• _Short exercise_
Render every line of the items below as a Markdown table with two columns, No. and Text. Put a row number in No. and the line in Text, and skip blank lines.

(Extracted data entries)

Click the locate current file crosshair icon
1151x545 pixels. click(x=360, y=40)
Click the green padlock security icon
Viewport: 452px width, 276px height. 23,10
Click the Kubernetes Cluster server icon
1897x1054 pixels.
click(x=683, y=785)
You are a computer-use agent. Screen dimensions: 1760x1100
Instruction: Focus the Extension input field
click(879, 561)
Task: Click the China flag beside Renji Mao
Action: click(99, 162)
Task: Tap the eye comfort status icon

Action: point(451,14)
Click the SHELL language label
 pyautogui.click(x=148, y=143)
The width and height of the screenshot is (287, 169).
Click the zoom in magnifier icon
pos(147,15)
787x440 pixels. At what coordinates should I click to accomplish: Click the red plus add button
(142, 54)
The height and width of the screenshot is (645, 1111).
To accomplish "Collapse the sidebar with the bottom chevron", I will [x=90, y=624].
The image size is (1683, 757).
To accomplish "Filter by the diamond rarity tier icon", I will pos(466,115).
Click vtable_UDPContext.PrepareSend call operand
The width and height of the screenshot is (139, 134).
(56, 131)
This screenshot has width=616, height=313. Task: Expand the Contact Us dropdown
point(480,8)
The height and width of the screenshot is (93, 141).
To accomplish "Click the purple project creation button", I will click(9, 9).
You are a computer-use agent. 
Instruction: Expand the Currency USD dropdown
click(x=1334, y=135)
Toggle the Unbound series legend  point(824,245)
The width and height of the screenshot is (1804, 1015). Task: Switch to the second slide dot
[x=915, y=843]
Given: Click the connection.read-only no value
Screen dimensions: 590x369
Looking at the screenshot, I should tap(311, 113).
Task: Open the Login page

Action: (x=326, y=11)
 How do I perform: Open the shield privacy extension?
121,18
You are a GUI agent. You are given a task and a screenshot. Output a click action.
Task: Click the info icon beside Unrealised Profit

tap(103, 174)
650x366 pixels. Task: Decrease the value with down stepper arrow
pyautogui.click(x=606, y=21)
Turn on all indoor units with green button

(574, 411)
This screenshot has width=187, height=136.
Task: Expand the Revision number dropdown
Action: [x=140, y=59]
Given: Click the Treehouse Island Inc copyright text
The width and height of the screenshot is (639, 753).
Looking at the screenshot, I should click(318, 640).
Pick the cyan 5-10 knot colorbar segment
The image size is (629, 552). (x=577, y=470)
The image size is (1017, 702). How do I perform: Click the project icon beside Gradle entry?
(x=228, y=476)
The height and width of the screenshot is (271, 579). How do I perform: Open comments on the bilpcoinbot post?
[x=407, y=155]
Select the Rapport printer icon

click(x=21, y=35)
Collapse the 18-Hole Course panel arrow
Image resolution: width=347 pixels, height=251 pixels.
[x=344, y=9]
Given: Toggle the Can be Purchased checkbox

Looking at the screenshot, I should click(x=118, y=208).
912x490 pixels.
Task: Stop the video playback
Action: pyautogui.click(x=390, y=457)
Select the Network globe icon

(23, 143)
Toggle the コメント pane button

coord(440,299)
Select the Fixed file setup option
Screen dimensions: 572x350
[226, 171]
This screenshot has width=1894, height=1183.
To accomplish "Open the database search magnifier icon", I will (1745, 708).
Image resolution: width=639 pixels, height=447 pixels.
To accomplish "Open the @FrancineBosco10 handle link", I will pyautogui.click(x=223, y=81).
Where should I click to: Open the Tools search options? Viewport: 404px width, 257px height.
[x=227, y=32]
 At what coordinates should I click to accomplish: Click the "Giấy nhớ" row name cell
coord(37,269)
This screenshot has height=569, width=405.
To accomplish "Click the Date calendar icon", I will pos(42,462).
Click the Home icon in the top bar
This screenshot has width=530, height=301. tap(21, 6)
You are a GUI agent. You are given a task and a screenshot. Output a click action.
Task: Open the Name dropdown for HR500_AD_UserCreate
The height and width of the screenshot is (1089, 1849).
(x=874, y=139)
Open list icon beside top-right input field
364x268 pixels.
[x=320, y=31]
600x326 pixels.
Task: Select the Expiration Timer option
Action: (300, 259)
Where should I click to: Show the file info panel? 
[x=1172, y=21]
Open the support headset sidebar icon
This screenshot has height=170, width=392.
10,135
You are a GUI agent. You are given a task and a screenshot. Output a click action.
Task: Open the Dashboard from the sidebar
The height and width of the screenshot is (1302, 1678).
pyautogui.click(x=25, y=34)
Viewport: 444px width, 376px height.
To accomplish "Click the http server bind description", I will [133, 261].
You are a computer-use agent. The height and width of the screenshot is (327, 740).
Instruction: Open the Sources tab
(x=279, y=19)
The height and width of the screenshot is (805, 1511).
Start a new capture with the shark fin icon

• _Final result_
| No. | Text |
|---|---|
| 1 | Click the locate current file crosshair icon |
| 2 | 1151x545 pixels. click(x=360, y=40) |
| 3 | Click the green padlock security icon |
| 4 | Viewport: 452px width, 276px height. 23,10 |
| 5 | Click the Kubernetes Cluster server icon |
| 6 | 1897x1054 pixels. |
| 7 | click(x=683, y=785) |
| 8 | You are a computer-use agent. Screen dimensions: 1760x1100 |
| 9 | Instruction: Focus the Extension input field |
| 10 | click(879, 561) |
| 11 | Task: Click the China flag beside Renji Mao |
| 12 | Action: click(99, 162) |
| 13 | Task: Tap the eye comfort status icon |
| 14 | Action: point(451,14) |
| 15 | Click the SHELL language label |
| 16 |  pyautogui.click(x=148, y=143) |
| 17 | The width and height of the screenshot is (287, 169). |
| 18 | Click the zoom in magnifier icon |
| 19 | pos(147,15) |
| 20 | 787x440 pixels. At what coordinates should I click to accomplish: Click the red plus add button |
| 21 | (142, 54) |
| 22 | The height and width of the screenshot is (645, 1111). |
| 23 | To accomplish "Collapse the sidebar with the bottom chevron", I will [x=90, y=624]. |
| 24 | The image size is (1683, 757). |
| 25 | To accomplish "Filter by the diamond rarity tier icon", I will pos(466,115). |
| 26 | Click vtable_UDPContext.PrepareSend call operand |
| 27 | The width and height of the screenshot is (139, 134). |
| 28 | (56, 131) |
| 29 | This screenshot has width=616, height=313. Task: Expand the Contact Us dropdown |
| 30 | point(480,8) |
| 31 | The height and width of the screenshot is (93, 141). |
| 32 | To accomplish "Click the purple project creation button", I will click(9, 9). |
| 33 | You are a computer-use agent.  |
| 34 | Instruction: Expand the Currency USD dropdown |
| 35 | click(x=1334, y=135) |
| 36 | Toggle the Unbound series legend  point(824,245) |
| 37 | The width and height of the screenshot is (1804, 1015). Task: Switch to the second slide dot |
| 38 | [x=915, y=843] |
| 39 | Given: Click the connection.read-only no value |
| 40 | Screen dimensions: 590x369 |
| 41 | Looking at the screenshot, I should tap(311, 113). |
| 42 | Task: Open the Login page |
| 43 | Action: (x=326, y=11) |
| 44 |  How do I perform: Open the shield privacy extension? |
| 45 | 121,18 |
| 46 | You are a GUI agent. You are given a task and a screenshot. Output a click action. |
| 47 | Task: Click the info icon beside Unrealised Profit |
| 48 | tap(103, 174) |
| 49 | 650x366 pixels. Task: Decrease the value with down stepper arrow |
| 50 | pyautogui.click(x=606, y=21) |
| 51 | Turn on all indoor units with green button |
| 52 | (574, 411) |
| 53 | This screenshot has width=187, height=136. |
| 54 | Task: Expand the Revision number dropdown |
| 55 | Action: [x=140, y=59] |
| 56 | Given: Click the Treehouse Island Inc copyright text |
| 57 | The width and height of the screenshot is (639, 753). |
| 58 | Looking at the screenshot, I should click(318, 640). |
| 59 | Pick the cyan 5-10 knot colorbar segment |
| 60 | The image size is (629, 552). (x=577, y=470) |
| 61 | The image size is (1017, 702). How do I perform: Click the project icon beside Gradle entry? |
| 62 | (x=228, y=476) |
| 63 | The height and width of the screenshot is (271, 579). How do I perform: Open comments on the bilpcoinbot post? |
| 64 | [x=407, y=155] |
| 65 | Select the Rapport printer icon |
| 66 | click(x=21, y=35) |
| 67 | Collapse the 18-Hole Course panel arrow |
| 68 | Image resolution: width=347 pixels, height=251 pixels. |
| 69 | [x=344, y=9] |
| 70 | Given: Toggle the Can be Purchased checkbox |
| 71 | Looking at the screenshot, I should click(x=118, y=208). |
| 72 | 912x490 pixels. |
| 73 | Task: Stop the video playback |
| 74 | Action: pyautogui.click(x=390, y=457) |
| 75 | Select the Network globe icon |
| 76 | (23, 143) |
| 77 | Toggle the コメント pane button |
| 78 | coord(440,299) |
| 79 | Select the Fixed file setup option |
| 80 | Screen dimensions: 572x350 |
| 81 | [226, 171] |
| 82 | This screenshot has width=1894, height=1183. |
| 83 | To accomplish "Open the database search magnifier icon", I will (1745, 708). |
| 84 | Image resolution: width=639 pixels, height=447 pixels. |
| 85 | To accomplish "Open the @FrancineBosco10 handle link", I will pyautogui.click(x=223, y=81). |
| 86 | Where should I click to: Open the Tools search options? Viewport: 404px width, 257px height. |
| 87 | [x=227, y=32] |
| 88 |  At what coordinates should I click to accomplish: Click the "Giấy nhớ" row name cell |
| 89 | coord(37,269) |
| 90 | This screenshot has height=569, width=405. |
| 91 | To accomplish "Click the Date calendar icon", I will pos(42,462). |
| 92 | Click the Home icon in the top bar |
| 93 | This screenshot has width=530, height=301. tap(21, 6) |
| 94 | You are a GUI agent. You are given a task and a screenshot. Output a click action. |
| 95 | Task: Open the Name dropdown for HR500_AD_UserCreate |
| 96 | The height and width of the screenshot is (1089, 1849). |
| 97 | (x=874, y=139) |
| 98 | Open list icon beside top-right input field |
| 99 | 364x268 pixels. |
| 100 | [x=320, y=31] |
| 101 | 600x326 pixels. |
| 102 | Task: Select the Expiration Timer option |
| 103 | Action: (300, 259) |
| 104 | Where should I click to: Show the file info panel?  |
| 105 | [x=1172, y=21] |
| 106 | Open the support headset sidebar icon |
| 107 | This screenshot has height=170, width=392. |
| 108 | 10,135 |
| 109 | You are a GUI agent. You are given a task and a screenshot. Output a click action. |
| 110 | Task: Open the Dashboard from the sidebar |
| 111 | The height and width of the screenshot is (1302, 1678). |
| 112 | pyautogui.click(x=25, y=34) |
| 113 | Viewport: 444px width, 376px height. |
| 114 | To accomplish "Click the http server bind description", I will [133, 261]. |
| 115 | You are a computer-use agent. The height and width of the screenshot is (327, 740). |
| 116 | Instruction: Open the Sources tab |
| 117 | (x=279, y=19) |
| 118 | The height and width of the screenshot is (805, 1511). |
| 119 | Start a new capture with the shark fin icon |